DATASET RECORDS >>
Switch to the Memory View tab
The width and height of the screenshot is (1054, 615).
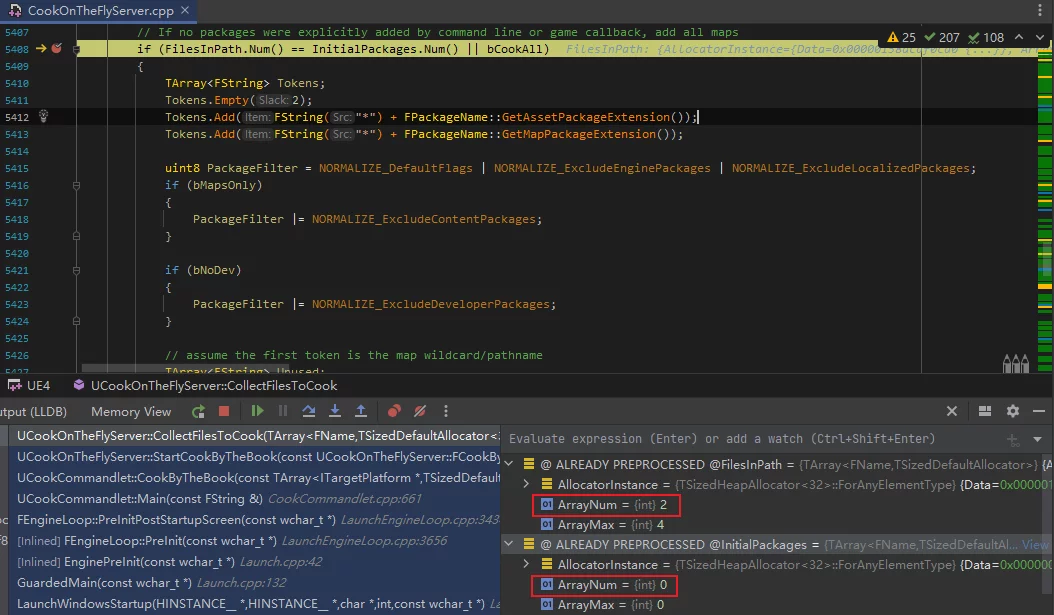point(131,411)
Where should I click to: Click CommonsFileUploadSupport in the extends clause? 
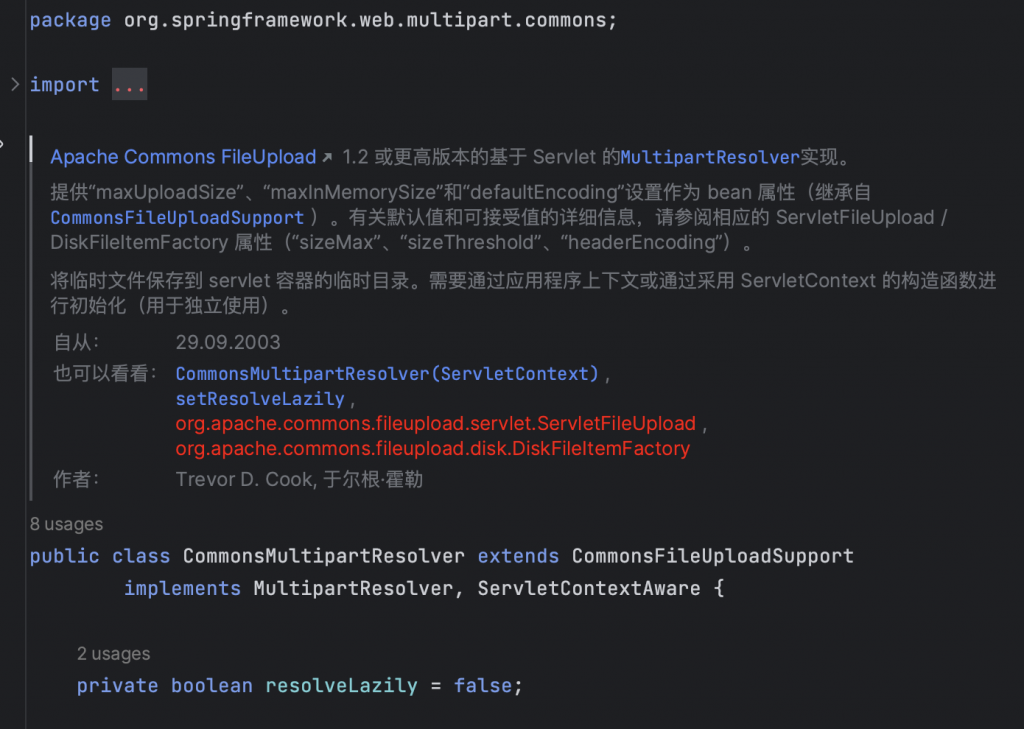click(712, 556)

TASK DIRECTIONS >> Could you rescale the data above by writing out every line again, requests included, with each coordinate in the answers multiplied by 2.2 and rounded to a whole number (halves rounding up)? Leave the pictures out.

THE OUTPUT >>
Switch to the Memory View tab
The width and height of the screenshot is (1054, 615).
point(288,904)
Where should I click to: Click CommonsFileUploadSupport in the extends clause? 
click(1566, 1223)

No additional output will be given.